Kearny is actually perfectly diverse; it about mirrors district demographics. But it pulls students from all over – which doesn’t jibe with the neighborhood schools plan the district has in mind.
District leaders are realizing how complicated it is trying to make magnet schools fit with Vision 2020, the big plan for which neighborhood schools is the centerpiece.
Trustee Kevin Beiser summarized the problem with one long statement at the meeting:
“This I think points to the challenge we have with the emphasis on going to your local neighborhood school – it may result in you going to school with no diversity in the student body. Not that that’s good or bad or indifferent, but if that’s the case, if all kids are going to their neighborhood school, and the school is 80 percent African-American, or 80 percent Hispanic or 80 percent Caucasian, that’s Vision 2020. The Vision 2020 is go to your local neighborhood school, and nothing in Vision 2020 suggests that we want to talk about or have a conversation about the diversity make-up of that residential neighborhood and that neighborhood school.”
Ed Reads of the Week
• California’s madness, in one chart (CNN)

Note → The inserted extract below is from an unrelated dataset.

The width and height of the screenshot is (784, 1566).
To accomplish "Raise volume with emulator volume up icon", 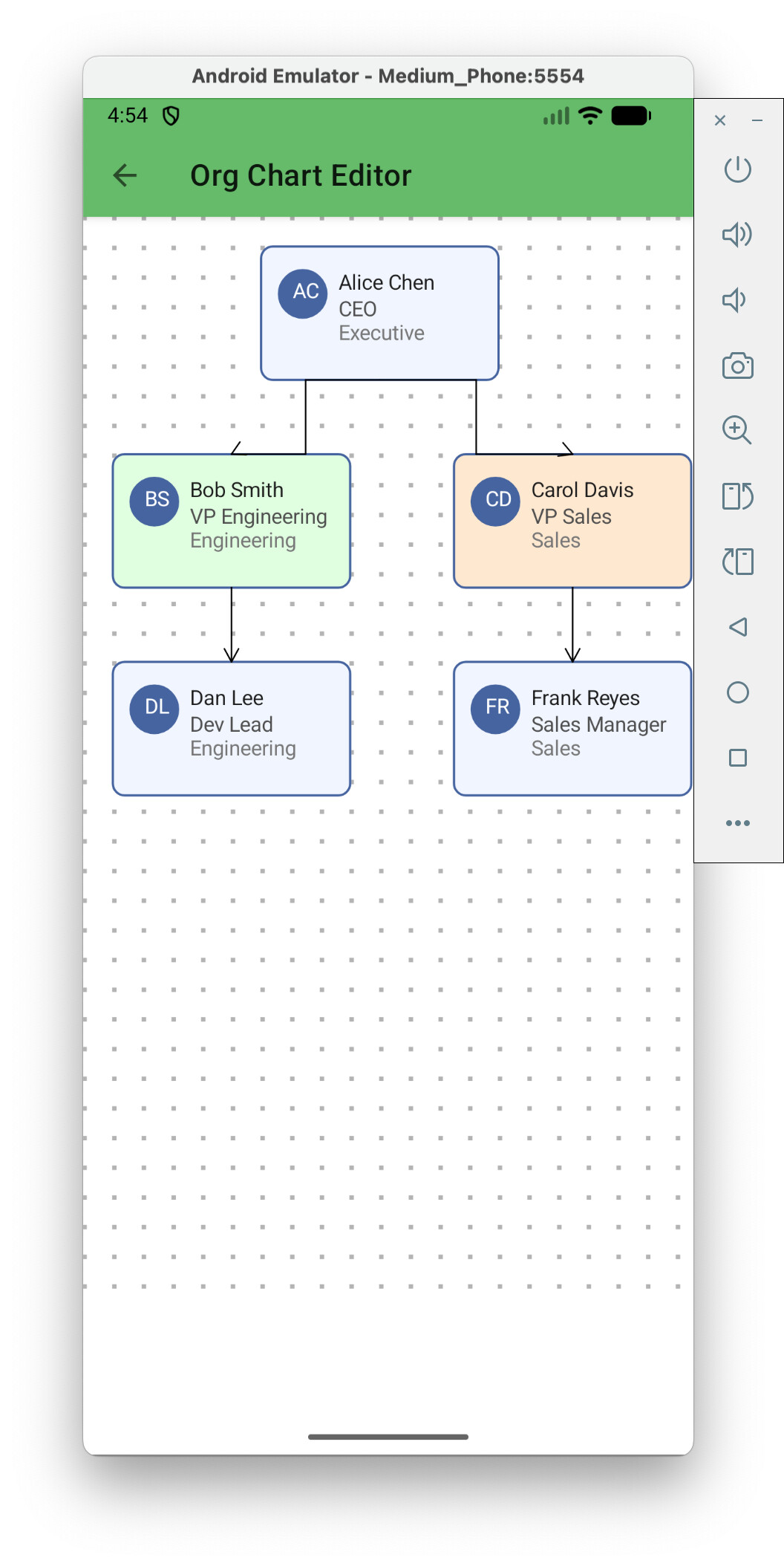I will point(737,235).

CNN took data from 40 states, charting how much each spends educating kids versus how much it spends incarcerating individuals. The disparity is ugly everywhere, but in California – it’s jaw-dropping. We spend less than $10,000 to educate a kid, per year – and nearly $50,000 to lock them up.

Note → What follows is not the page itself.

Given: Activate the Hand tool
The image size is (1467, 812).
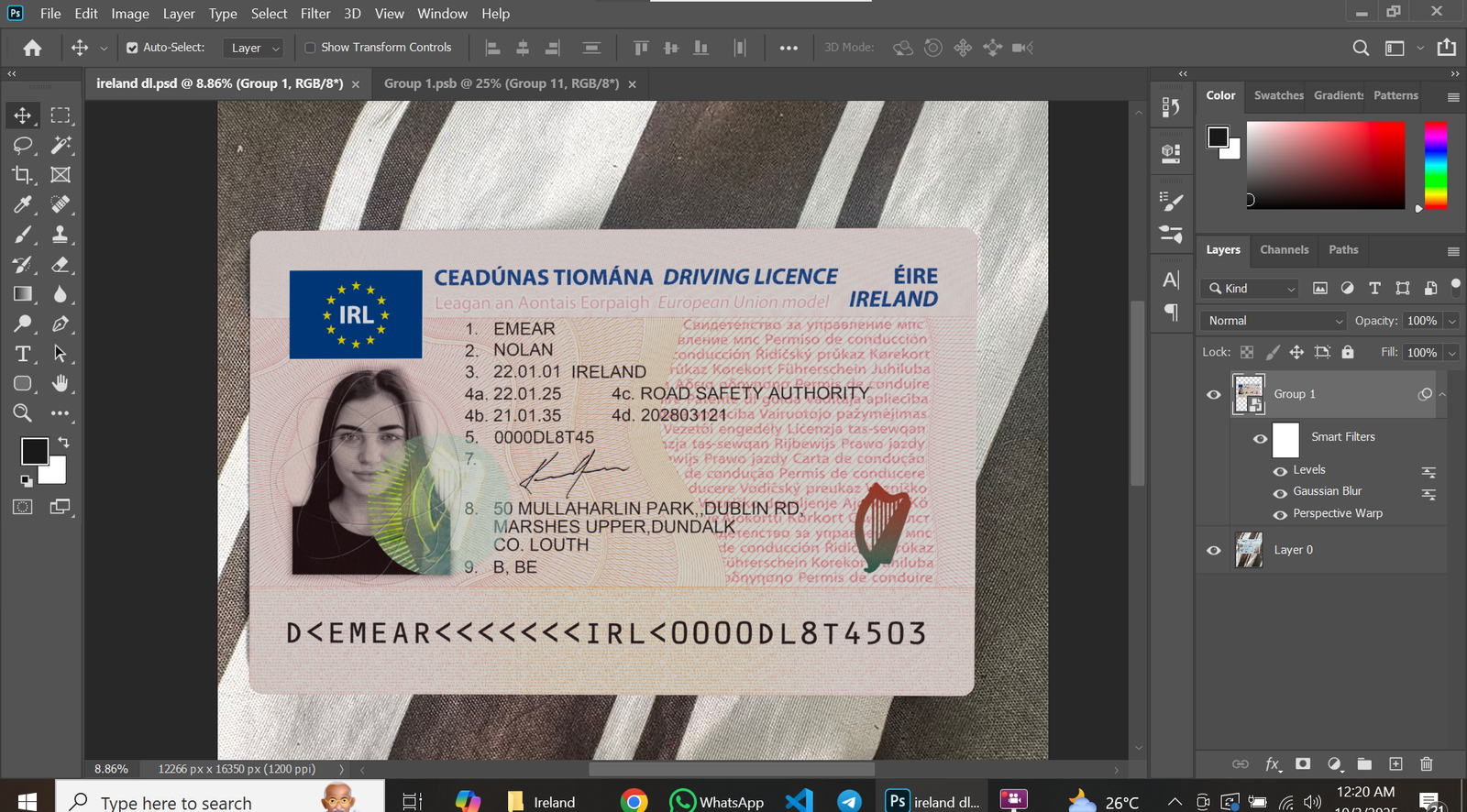Looking at the screenshot, I should [x=61, y=383].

• ‘Reclassification': One piece of jargon worth understanding (New America)
Conor Williams, of New America Ed, is one of the smartest dudes I know when it comes to English-learners. If this is a topic you care about, you should follow his work.
Here he takes a look at reclassification standards for English-learners, which is wonky but important. When students are non-native English speakers, they’re classified as English-learners. The expectation is that they’ll improve a bit every year, until they test out, or “reclassify,” as fluent.

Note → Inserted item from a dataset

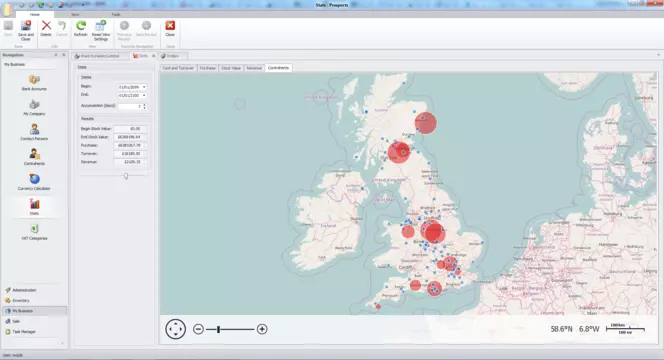Open Bank Accounts in navigation panel

(34, 83)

This is the central balance schools try to strike in educating English-learners: Focus too heavily on language practice, and students will fall behind academically. Provide too little language support, and students will get lost.
Once students reclassify as fluent, they’ll have access to a broader, college-going curriculum – so it makes sense to keep track of how, and when this is happening. The problem is that in California, this process is not uniform across school districts. One district may have higher reclassification standards than others. This is especially troublesome for students who move around.
Williams’ post isn’t so much an argument for the specific moment when reclassification should happen, but a call for state lawmakers to set more uniform standards for English-learners, so we have better research to see where exactly that moment is. (See how Kearny High supports its English-learners.)
• Black Lives Matter owes you nothing (Jose Vilson)
An interesting tension has crept in between teachers unions and activists at the head of the Black Lives Matter movement. In short, teachers unions don’t like the fact that some BLM leaders were also educators for Teach for America, and suggest the movement is really a kind of Trojan Horse for school reformers.
One teacher, Jose Vilson, doesn’t like being asked to choose between two groups he supports:
“The historical amnesia is astounding at best. Even a cursory reading of the history of public schools would lead the reader to conclude that people of color have disproportionately gotten the rawest end of the deal in our schools. …
In the swinging pendulum between who controls schooling, people of color have rarely had agency. …
If there was a faux choice between the movement for black lives and the movement to save public schools, I would choose the first.”
Correction: An earlier version of this post included a photo of Memorial Prep and identified it as a magnet school. It is no longer a magnet school.